Amy had a will, as has been remarked. So, in a few seconds, the two lunches were exchanged, and for almost the first time in her life Mary Reese knew what it was to feed daintily and correctly.

"It makes me feel as if I was straighter, somehow. And you're a dear, dear girl."

"Thank you, of course it does. I wouldn't like to do anything that hurt my own self-respect, even in such a little thing as eating. But, you see, I had my darling mother. Now I've had to let her go; yet if you'll let me, I'll be so glad to teach you all she taught me. It will be keeping her memory green in just the very way she'd like."

"Teaching isn't all. The difference is _born_ in us."

"Nonsense. Think of Mr. Metcalf. They say he was a foundling baby, and yet he's a gentleman."

"Even if he doesn't speak to you in work hours?" asked Mary, with a mischievous glance that would have surprised her mill mates had they seen it. Already the leaven of kindness was working in her neglected life, and for the moment she forgot to be upon the defensive against the indifference of others.

"Even anything. But, hear me, Mary Reese. Here am I, as poor as poor can be, but determined to succeed in doing something grand. Guess what?"

"I couldn't tell. The whistle will blow again in a minute."

"I'm going to build a Home for Mill Girls, where they shall have all things that any gentlewoman should have. I haven't the least idea how nor when nor where. But I'm going to do it. You'll see. And you shall help. Maybe that's just why God let me come here and be a mill girl myself."

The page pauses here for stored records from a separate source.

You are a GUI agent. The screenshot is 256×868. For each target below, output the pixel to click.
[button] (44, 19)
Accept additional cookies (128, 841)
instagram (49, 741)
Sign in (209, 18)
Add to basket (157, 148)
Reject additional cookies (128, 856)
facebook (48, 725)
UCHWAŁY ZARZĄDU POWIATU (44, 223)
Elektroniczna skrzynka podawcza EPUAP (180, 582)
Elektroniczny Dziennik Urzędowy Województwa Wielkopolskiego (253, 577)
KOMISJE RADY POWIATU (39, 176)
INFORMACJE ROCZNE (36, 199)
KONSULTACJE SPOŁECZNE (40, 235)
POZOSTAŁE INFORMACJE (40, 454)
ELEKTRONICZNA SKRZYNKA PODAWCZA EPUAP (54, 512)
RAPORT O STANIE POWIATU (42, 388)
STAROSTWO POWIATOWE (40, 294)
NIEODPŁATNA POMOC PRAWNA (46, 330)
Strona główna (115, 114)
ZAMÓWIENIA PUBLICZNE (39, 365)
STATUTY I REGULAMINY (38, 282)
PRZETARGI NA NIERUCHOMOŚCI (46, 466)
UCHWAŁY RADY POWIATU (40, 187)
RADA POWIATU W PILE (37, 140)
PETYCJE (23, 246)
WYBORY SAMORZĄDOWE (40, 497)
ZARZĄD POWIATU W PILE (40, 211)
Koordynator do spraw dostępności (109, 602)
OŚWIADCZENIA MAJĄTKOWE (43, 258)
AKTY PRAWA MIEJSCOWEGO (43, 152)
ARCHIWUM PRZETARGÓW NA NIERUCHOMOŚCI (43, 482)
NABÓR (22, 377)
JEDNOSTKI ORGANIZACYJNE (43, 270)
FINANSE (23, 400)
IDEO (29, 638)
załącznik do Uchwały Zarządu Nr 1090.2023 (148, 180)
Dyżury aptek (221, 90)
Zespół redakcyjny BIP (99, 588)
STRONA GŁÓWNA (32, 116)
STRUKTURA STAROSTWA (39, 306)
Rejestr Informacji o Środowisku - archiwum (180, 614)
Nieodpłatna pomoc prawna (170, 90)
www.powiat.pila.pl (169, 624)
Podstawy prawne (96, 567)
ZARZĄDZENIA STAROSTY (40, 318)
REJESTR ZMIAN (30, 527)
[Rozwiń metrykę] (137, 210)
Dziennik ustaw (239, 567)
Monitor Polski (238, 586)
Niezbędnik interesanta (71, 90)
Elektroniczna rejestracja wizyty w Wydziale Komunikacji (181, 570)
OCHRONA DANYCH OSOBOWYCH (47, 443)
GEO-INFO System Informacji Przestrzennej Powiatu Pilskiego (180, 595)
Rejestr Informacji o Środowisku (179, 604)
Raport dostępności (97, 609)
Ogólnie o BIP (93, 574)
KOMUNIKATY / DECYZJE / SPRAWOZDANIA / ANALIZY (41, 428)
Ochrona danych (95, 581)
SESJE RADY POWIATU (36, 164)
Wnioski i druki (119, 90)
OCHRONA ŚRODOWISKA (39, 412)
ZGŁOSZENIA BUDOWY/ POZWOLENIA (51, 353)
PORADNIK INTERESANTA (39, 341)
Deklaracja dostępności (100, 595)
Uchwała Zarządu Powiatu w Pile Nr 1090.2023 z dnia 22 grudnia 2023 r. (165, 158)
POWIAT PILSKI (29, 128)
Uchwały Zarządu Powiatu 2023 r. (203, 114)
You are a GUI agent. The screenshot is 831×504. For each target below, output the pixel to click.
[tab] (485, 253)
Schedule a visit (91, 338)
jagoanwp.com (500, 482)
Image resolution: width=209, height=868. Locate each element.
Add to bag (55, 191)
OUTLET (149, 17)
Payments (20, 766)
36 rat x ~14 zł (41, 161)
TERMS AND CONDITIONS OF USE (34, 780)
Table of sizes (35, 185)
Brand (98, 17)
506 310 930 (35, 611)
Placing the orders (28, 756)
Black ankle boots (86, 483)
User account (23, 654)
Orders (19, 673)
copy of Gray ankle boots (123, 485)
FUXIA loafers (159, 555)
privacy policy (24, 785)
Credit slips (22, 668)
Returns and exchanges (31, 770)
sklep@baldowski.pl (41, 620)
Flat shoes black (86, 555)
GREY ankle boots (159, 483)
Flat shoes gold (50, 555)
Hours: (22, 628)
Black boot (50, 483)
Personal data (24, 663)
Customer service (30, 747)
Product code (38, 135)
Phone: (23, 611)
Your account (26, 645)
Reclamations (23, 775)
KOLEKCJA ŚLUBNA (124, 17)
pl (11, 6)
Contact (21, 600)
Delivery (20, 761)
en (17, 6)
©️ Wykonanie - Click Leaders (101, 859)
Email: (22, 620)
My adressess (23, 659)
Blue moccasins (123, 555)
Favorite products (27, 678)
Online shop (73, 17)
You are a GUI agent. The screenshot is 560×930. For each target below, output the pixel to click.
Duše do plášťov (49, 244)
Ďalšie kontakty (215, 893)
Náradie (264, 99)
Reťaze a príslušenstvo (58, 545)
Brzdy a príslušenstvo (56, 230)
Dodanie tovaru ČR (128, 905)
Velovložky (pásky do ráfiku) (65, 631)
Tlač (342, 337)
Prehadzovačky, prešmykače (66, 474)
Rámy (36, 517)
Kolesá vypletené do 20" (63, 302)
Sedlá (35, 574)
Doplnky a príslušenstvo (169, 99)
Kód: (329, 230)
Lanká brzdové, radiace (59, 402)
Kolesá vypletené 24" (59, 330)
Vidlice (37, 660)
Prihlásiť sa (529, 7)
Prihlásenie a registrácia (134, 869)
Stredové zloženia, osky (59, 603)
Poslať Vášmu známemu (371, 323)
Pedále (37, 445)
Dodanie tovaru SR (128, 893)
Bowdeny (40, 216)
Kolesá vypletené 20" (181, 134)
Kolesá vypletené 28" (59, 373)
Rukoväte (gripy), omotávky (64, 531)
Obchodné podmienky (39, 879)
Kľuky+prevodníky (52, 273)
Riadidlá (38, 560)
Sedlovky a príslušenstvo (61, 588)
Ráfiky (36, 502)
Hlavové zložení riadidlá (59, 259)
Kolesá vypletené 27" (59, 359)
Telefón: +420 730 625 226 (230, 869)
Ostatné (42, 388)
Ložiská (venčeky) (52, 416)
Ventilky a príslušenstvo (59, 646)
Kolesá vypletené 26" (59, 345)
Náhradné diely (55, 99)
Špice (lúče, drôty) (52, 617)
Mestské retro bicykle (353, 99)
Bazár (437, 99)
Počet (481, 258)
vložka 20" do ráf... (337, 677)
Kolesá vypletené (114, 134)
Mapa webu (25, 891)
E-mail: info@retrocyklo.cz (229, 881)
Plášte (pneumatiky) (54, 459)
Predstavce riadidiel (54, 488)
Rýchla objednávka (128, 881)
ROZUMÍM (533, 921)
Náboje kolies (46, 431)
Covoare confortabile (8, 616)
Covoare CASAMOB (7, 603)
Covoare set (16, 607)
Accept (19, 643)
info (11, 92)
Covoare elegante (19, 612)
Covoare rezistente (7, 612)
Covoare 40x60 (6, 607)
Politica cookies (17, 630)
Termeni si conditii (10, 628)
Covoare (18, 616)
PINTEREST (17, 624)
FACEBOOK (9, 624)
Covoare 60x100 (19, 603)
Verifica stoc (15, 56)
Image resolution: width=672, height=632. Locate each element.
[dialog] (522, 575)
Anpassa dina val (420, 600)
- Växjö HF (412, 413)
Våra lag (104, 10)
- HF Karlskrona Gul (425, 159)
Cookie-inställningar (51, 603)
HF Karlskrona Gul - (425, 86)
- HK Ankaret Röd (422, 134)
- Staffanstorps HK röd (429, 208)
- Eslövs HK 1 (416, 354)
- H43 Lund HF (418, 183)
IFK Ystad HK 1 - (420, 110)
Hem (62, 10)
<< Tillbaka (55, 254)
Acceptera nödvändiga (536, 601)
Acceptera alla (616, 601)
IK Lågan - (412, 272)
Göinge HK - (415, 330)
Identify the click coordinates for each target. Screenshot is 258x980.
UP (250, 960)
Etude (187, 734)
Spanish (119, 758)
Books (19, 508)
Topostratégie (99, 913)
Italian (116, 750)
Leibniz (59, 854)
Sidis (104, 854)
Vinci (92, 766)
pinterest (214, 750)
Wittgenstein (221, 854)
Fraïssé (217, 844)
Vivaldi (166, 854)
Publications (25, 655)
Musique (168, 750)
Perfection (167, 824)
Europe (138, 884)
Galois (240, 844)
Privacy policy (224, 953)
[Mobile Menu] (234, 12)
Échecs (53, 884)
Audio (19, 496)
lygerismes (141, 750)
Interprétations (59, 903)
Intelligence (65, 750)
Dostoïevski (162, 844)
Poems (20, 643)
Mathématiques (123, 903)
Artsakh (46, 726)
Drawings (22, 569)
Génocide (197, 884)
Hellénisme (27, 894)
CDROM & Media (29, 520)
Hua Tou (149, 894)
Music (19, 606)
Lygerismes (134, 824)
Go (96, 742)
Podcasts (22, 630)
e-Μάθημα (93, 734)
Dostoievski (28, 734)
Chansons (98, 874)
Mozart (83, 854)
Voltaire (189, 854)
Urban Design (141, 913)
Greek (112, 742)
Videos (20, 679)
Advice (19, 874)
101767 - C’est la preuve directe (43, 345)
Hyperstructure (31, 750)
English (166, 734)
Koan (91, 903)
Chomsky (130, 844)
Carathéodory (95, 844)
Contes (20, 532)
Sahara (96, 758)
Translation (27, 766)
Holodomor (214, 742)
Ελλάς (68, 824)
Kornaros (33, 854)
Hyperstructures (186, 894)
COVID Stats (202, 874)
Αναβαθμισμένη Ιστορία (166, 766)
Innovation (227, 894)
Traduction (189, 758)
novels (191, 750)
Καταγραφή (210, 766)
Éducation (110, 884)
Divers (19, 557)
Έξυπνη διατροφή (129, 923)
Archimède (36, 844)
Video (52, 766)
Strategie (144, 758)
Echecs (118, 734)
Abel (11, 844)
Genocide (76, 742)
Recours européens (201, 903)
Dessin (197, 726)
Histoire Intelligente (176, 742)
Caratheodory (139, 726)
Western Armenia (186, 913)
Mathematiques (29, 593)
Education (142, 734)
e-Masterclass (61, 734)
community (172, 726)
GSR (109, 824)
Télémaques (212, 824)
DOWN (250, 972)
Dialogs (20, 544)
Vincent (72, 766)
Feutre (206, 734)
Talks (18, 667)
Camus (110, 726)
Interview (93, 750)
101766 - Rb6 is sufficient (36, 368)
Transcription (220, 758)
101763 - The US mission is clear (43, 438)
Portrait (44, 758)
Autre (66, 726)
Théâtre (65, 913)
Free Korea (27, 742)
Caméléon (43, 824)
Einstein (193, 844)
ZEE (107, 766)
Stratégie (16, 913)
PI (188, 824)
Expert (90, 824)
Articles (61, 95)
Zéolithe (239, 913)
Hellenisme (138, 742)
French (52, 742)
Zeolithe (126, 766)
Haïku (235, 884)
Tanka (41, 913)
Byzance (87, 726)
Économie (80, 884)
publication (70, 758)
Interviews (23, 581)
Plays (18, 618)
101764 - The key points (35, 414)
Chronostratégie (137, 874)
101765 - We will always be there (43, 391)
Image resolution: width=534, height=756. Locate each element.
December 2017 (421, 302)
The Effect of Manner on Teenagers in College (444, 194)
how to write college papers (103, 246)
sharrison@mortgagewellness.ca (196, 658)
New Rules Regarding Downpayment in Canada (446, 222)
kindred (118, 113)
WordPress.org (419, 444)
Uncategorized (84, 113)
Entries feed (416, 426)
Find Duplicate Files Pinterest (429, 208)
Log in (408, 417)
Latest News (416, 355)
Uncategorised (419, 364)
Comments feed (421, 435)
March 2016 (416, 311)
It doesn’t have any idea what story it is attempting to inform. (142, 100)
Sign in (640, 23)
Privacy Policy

After a pause the other spoke. "It seems queer to hear you say such things. Yet you're not what I call 'pious,' I--guess."

"Don't be afraid. I'm not goody-goody, at all. But it's the most interesting thing mother taught me: the watching how everything 'happens' in life, like a wonderful picture or even a curious, beautiful puzzle. Each part, each thing, fits so perfectly into its place, and it's such fun to watch and see them fit. Yes, I believe that's the key to my coming."

For a moment these girlish dreamers clasped hands and saw visions. The next, a whistle sounded and, still hand in hand, they returned to their frame and to this toil which was part of a far-reaching "plan." On the way they passed "Jack doffer," wearing his most fetching smile, and a new necktie, recklessly disported during work hours for the sole purpose of dazzling the bright eyes of the pretty "new hand."

Unfortunately for his vanity, the "new hand" never saw him, because of those still lingering visions of a Home with a capital H; and oddly enough, the youth respected her the more since she did not. Later on things would be altered; but neither of them knew that then.